At the Clermont County Fair a few weeks ago, I had the honor of administering the oath of enlistment to young men and women volunteering to serve the United States of America in uniform. These recruits don’t know where their responsibilities will take them, but they understand the call to serve their nation.
Service to others is something more important than self. Arthur Ashe remarked that, “True heroism is remarkably sober, very undramatic. It is not the urge to surpass all others at whatever cost, but the urge to serve others at whatever cost.” The opportunity to serve cannot exist without the blessings of freedom.
These recruits enlisted because of their sense of duty and they will come to know the values of service. In the Army, we operate on the core principles outlined in the acronym LDRSHIP: Loyalty, Duty, Respect, Selfless Service, Honor, Integrity, and Personal Courage. These valuable traits will enhance their character both in military and civilian life.
When these new recruits return from their assignments, whether in peacetime or at war, a grateful nation will greet them – a welcome departure from the angry and divisive days of Vietnam. On the recent 62nd anniversary of Korea Armistice Day, the House VA Committee laid a wreath at the Tomb of the Unknown Soldier to honor the sacrifices made by those that served in the so-called “forgotten war” – the Korean War. Everyday citizens are working to correct any shortcomings by volunteering and organizing hundreds of “Honor Flights” to escort WWII, Korean War, and Vietnam War Veterans to Washington D.C. to see the memorials that honor them.
This August, I join hundreds of thousands of fellow Reservists and Guardsmen that complete two weeks of active duty training. Today, as when I served in Iraq, I have the honor of working with many of our troops that have sacrificed so much personally, including physically and emotionally, on behalf of the well-being and survival of our nation.

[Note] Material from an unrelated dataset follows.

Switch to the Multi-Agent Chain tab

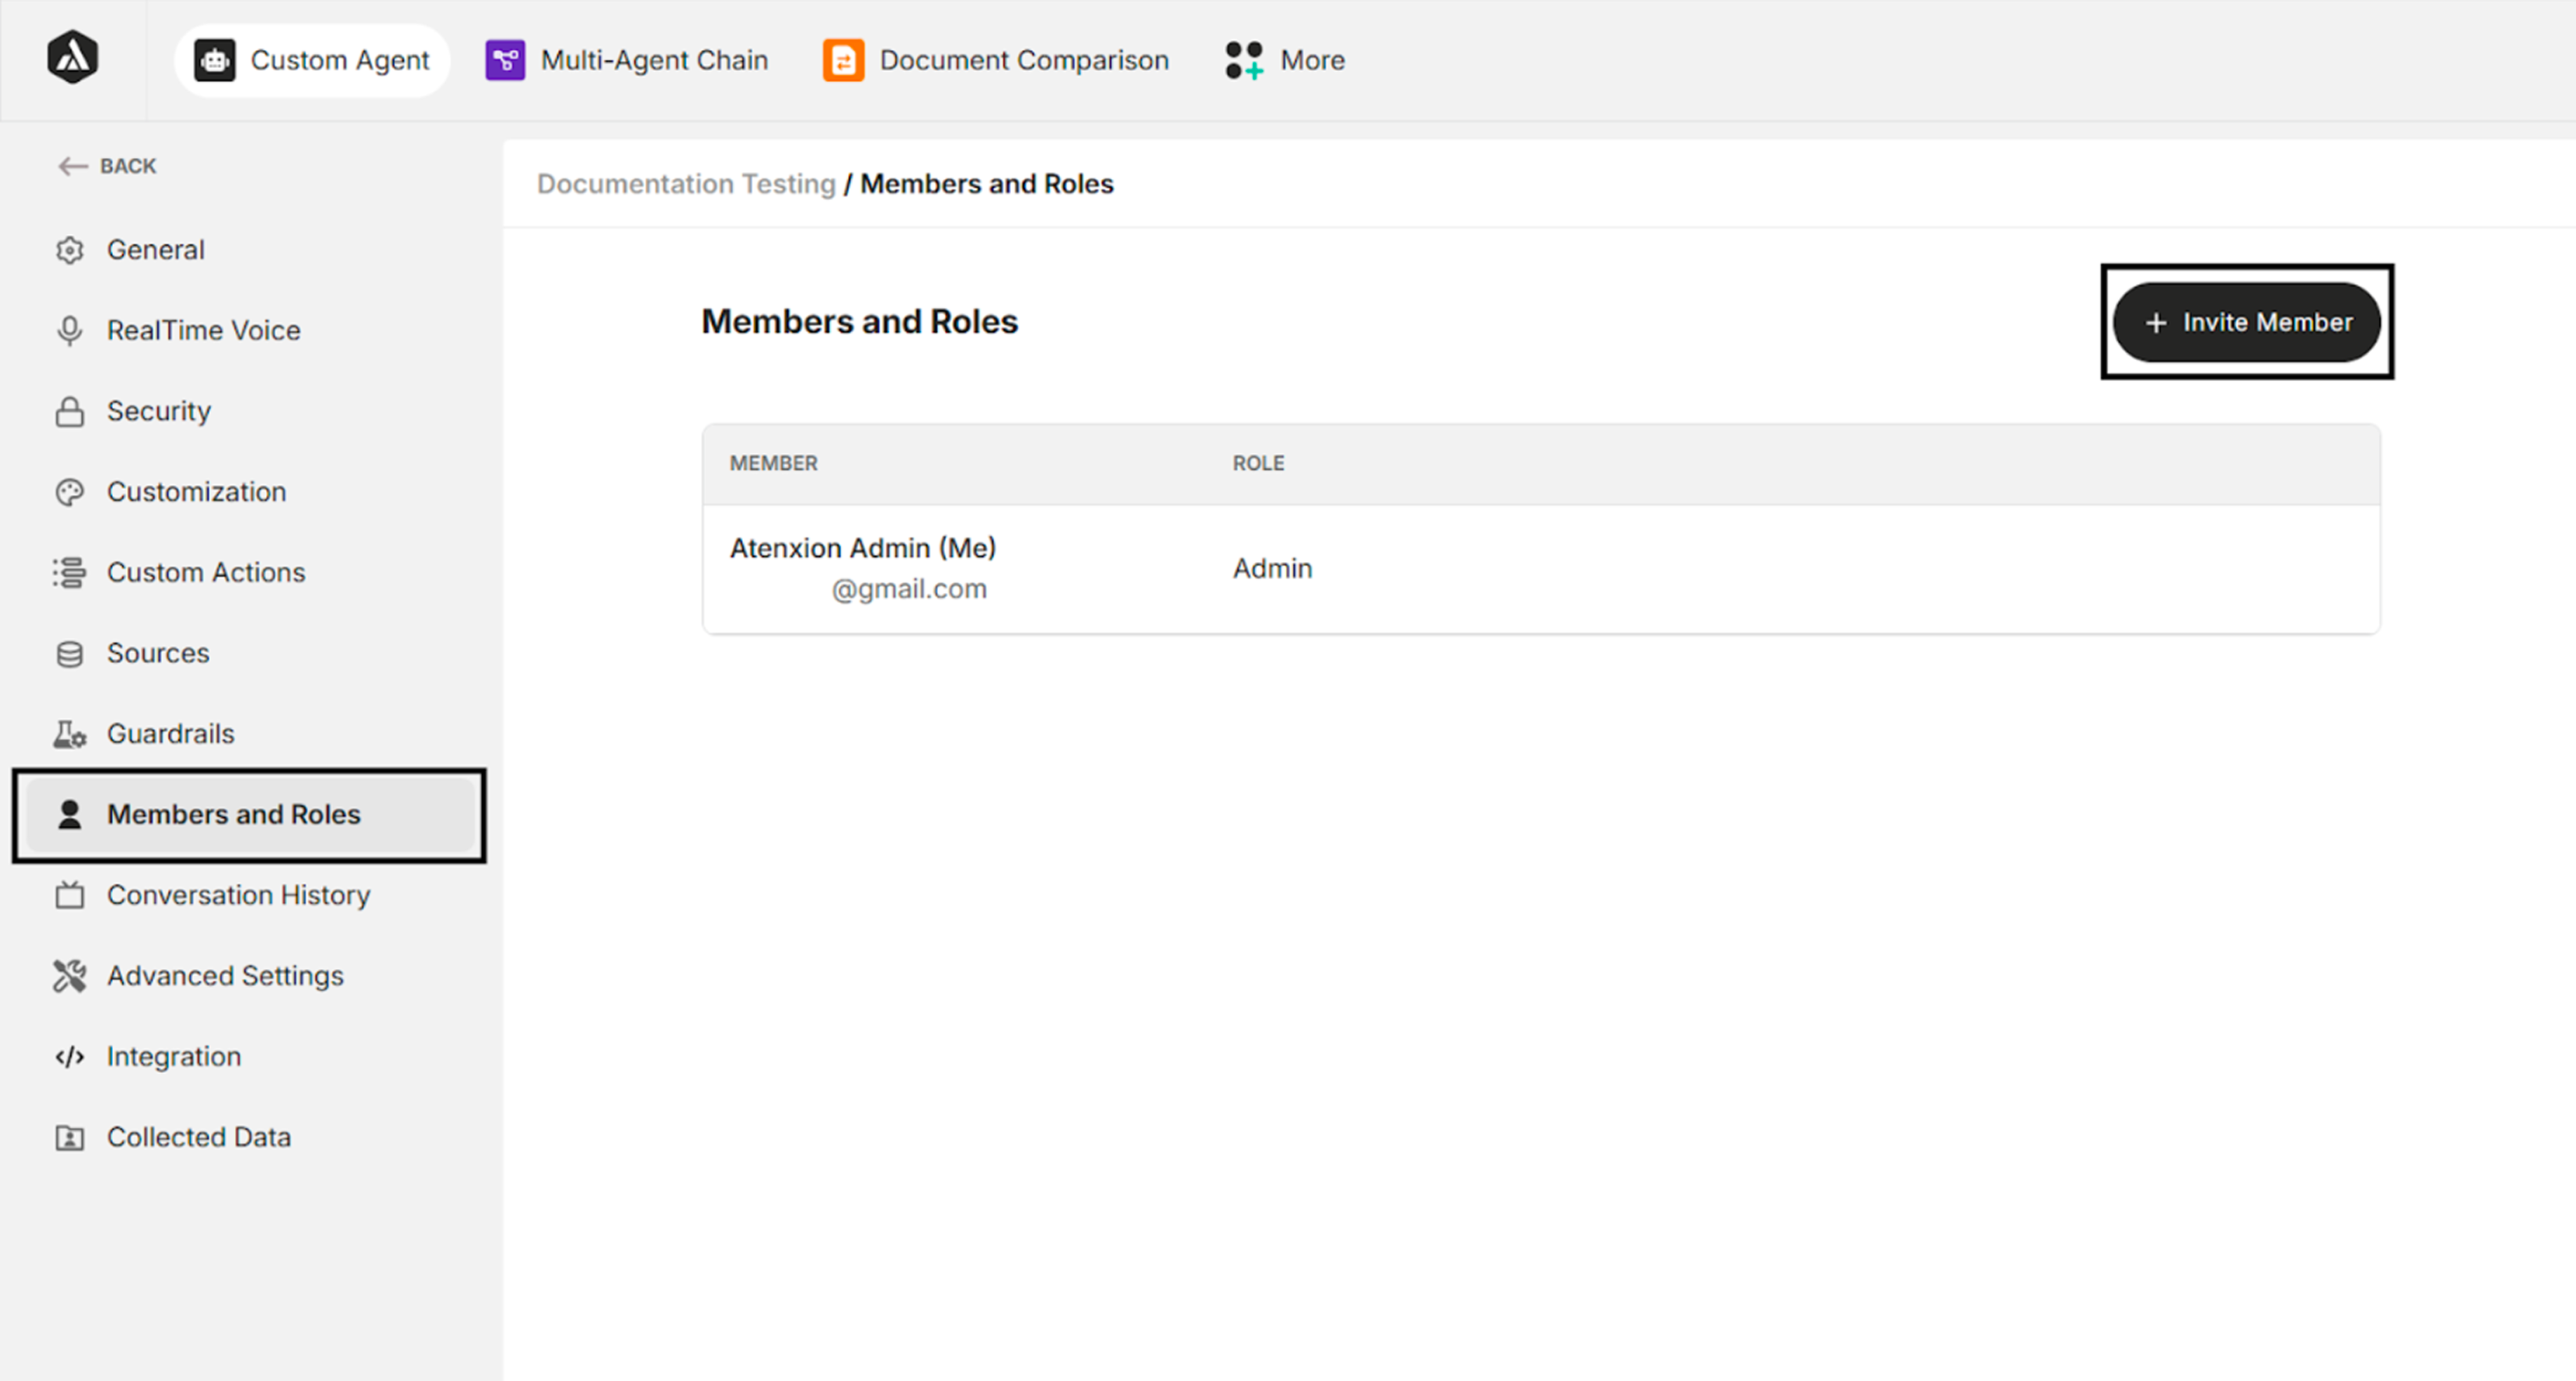(626, 60)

Since the Revolutionary War, more than 42 million people have served in the American military during wartime. Our commitment to those who served has faltered in recent years, from secret wait lists at the Department of Veterans Affairs to backlogged disability claims. I’m glad to report that we’ve passed numerous bills in the House this year to address these shortcomings. Amongst these are the Veterans ID card Act, the Clay Hunt Suicide Prevention Act, and the VA Accountability Act.
There is more work to be done, of course. We will work to keep the promises made to our veterans so that our troops will never question our nation’s commitment to them.
During the chaos of WWI, Private Martin Treptow was killed while serving in France. In his recovered diary, Private Treptow had jotted down the following: ”America must win this war. Therefore I will work, I will save, I will sacrifice, I will endure, I will fight cheerfully and do my utmost, as if the issue of the whole struggle depended on me alone.”
Amid the heat and heavy air on that Sunday afternoon at the Clermont County Fair, after looking into the eyes of America’s newest defenders, I could see that Private Treptow’s commitment lives on within today’s generation of servicemen and women – and we are grateful.
Congressman Brad Wenstrup represents the Second District of Ohio in the U.S. House of Representatives. He is a veteran of the Iraq War and a member of the Army Reserve.